7.11.2006

Post 132: Slow Day...San Diego?

K - so this is obviously a very slow day at work. I'm trying to stay busy but I can't. This is why I really need a full-time job that keeps me busy. I sit around at work and type on my blog or check my e-mail incessantly - and I don't like doing that at work but I've gotten used to it - that's a bad thing.

My friend in CA responded to an e-mail that I sent earlier today. In it, she encouraged me to move to San Diego...back to my home state. I'd be living in the same city as a mutual friend of ours and I would be closer to her. She's just had two kids (little girls) and I haven't seen them in person yet. It would be nice to be closer to my own family, too, (especially my niece and nephews) but the thought of moving to CA is not super enticing. If I were going with my husband or my parents, maybe. But leaving my parents here and my friends here isn't something that I'm ready for yet. I may be open to it but I'm not ready for it - especially since I checked the amount of apartment rentals.

ABSOLUTELY RIDICULOUS! I know it shouldn't surprise me since I'm from there and know how expensive it is...but a modest one-bedroom, 690 sq. ft. apartment starts at $1,099 - per month! That's more than a house payment back here! I could have a house for that. So, yeah, I'd gain beach access and views but is it worth that much a month for just one bedroom? To me, not right now. If I were moneybags though, I'd buy a place in which to use when I visit - alas, moneybags, I am not - unless I win the lottery and I've only won $4 so far...so I'm guessing that that isn't a valid option. :-)

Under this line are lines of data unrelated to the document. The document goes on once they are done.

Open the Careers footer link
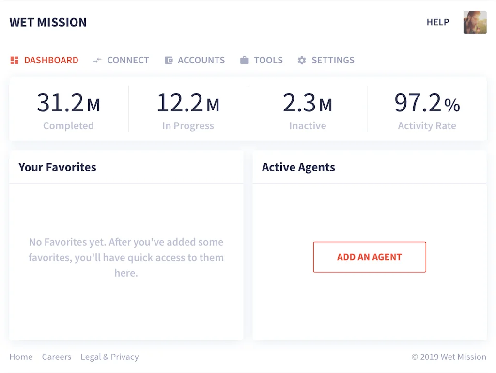This screenshot has width=496, height=373. tap(56, 357)
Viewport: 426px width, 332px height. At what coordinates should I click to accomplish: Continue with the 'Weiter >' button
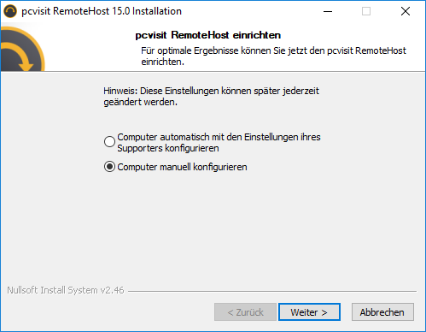pyautogui.click(x=309, y=312)
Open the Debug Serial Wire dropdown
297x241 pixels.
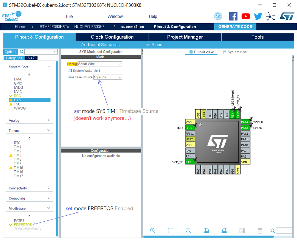point(100,64)
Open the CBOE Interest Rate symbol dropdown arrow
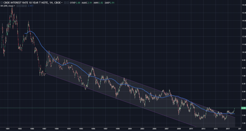 pyautogui.click(x=62, y=2)
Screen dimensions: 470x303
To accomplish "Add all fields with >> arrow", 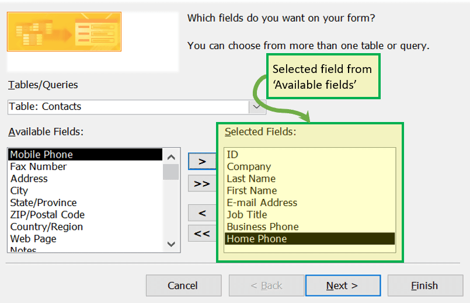I will click(x=202, y=183).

But it's nice to daydream and think of what if's - it's really why I should be a writer. It's just taking forever to get there. And I'm more and more convinced everyday that that's what I should be. It's only a matter of time before I find my niche in writing and start succeeding...but it's the waiting and the wondering and the patience it's taking to persevere. I am going to be so strong after all of this...and I know that God is going to bring me out of it. I just have to keep the faith and keep allowing him to mold me - even if it hurts sometimes.